Subject: Re: [PATCH - RFC] new "nosharetransport" option for NFS mounts.

On Jul 8, 2013, at 11:22 PM, NeilBrown <[email protected]> wrote:

> On Mon, 8 Jul 2013 18:51:40 +0000 "Myklebust, Trond"
> <[email protected]> wrote:
>
>> On Mon, 2013-07-08 at 09:58 +1000, NeilBrown wrote:
>>>
>>> This patch adds a "nosharetransport" option to allow two different
>>> mounts from the same server to use different transports.
>>> If the mounts use NFSv4, or are of the same filesystem, then
>>> "nosharecache" must be used as well.
>>
>> Won't this interfere with the recently added NFSv4 trunking detection?
>
> Will it? I googled around a bit but couldn't find anything that tells me
> what trunking really was in this context. Then I found commit 05f4c350ee02
> which makes it quite clear (thanks Chuck!).
>
> Probably the code I wrote could interfere.
>
>>
>> Also, how will it work with NFSv4.1 sessions? The server will usually
>> require a BIND_CONN_TO_SESSION when new TCP connections attempt to
>> attach to an existing session.
>
> Why would it attempt to attach to an existing session? I would hope there
> the two different mounts with separate TCP connections would look completely
> separate - different transport, different cache, different session.
> ??
>
>>
>>> There are at least two circumstances where it might be desirable
>>> to use separate transports:
>>>
>>> 1/ If the NFS server can get into a state where it will ignore
>>> requests for one filesystem while servicing request for another,
>>> then using separate connections for the separate filesystems can
>>> stop problems with one affecting access to the other.
>>>
>>> This is particularly relevant for NetApp filers where one filesystem
>>> has been "suspended". Requests to that filesystem will be dropped
>>> (rather than the more correct NFS3ERR_JUKEBOX). This currently
>>> interferes with other filesystems.
>>
>> This is a known issue that really needs to be fixed on the server, not
>> on the client. As far as I know, work is already underway to fix this.
>
> I wasn't aware of this, nor were our support people. I've passed it on so
> maybe they can bug Netapp....
>
>>
>>> 2/ If a very fast network is used with a many-processor client, a
>>> single TCP connection can present a bottle neck which reduces total
>>> throughput. Using multiple TCP connections (one per mount) removes
>>> the bottleneck.
>>> An alternate workaround is to configure multiple virtual IP
>>> addresses on the server and mount each filesystem from a different
>>> IP. This is effective (throughput goes up) but an unnecessary
>>> administrative burden.
>>
>> As I understand it, using multiple simultaneous TCP connections between
>> the same endpoints also adds a risk that the congestion windows will
>> interfere. Do you have numbers to back up the claim of a performance
>> improvement?
>
> A customer upgraded from SLES10 (2.6.16 based) to SLES11 (3.0 based) and saw
> a slowdown on some large DB jobs of between 1.5 and 2 times (i.e. total time
> 150% to 200% of what is was before).
> After some analysis they created multiple virtual IPs on the server and
> mounted the several filesystem each from different IPs and got the
> performance back (they see this as a work-around rather than a genuine
> solution).
> Numbers are like "500MB/s on a single connection, 850MB/sec peaking to
> 1000MB/sec on multiple connections".
>
> If I can get something more concrete I'll let you know.
>
> As this worked well in 2.6.16 (which doesn't try to share connections) this
> is seen as a regression.
>
> On links that are easy to saturate, congestion windows are important and
> having a single connection is probably a good idea - so the current default
> is certainly correct.
> On a 10G ethernet or infiniband connection (where the issue has been
> measured) congestion just doesn't seem to be an issue.

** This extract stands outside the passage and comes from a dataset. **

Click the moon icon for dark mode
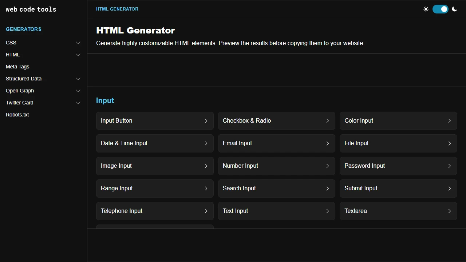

We've toyed with the idea of using multiple TCP connections per mount for years. The choice was made to stick with one connection (and one session on NFSv4.1) for each server.

The main limitation has been having a single RPC slot table for the transport, allowing only 16 concurrent RPC requests per server at a time. Andy and Trond did some good work making the slot table widen itself dynamically as the TCP window opens.

A secondary concern is head-of-queue blocking. The server end can certainly stall a client by not taking the top request off the socket queue, and thereby delay any requests that are behind that one in the queue. I think the preferred solution there is to build out support for RPC over SCTP, and use SCTP's multi-stream feature. Alternately we might choose to try out M-TCP. Server implementations can also be made sensitive to this issue to help prevent delays.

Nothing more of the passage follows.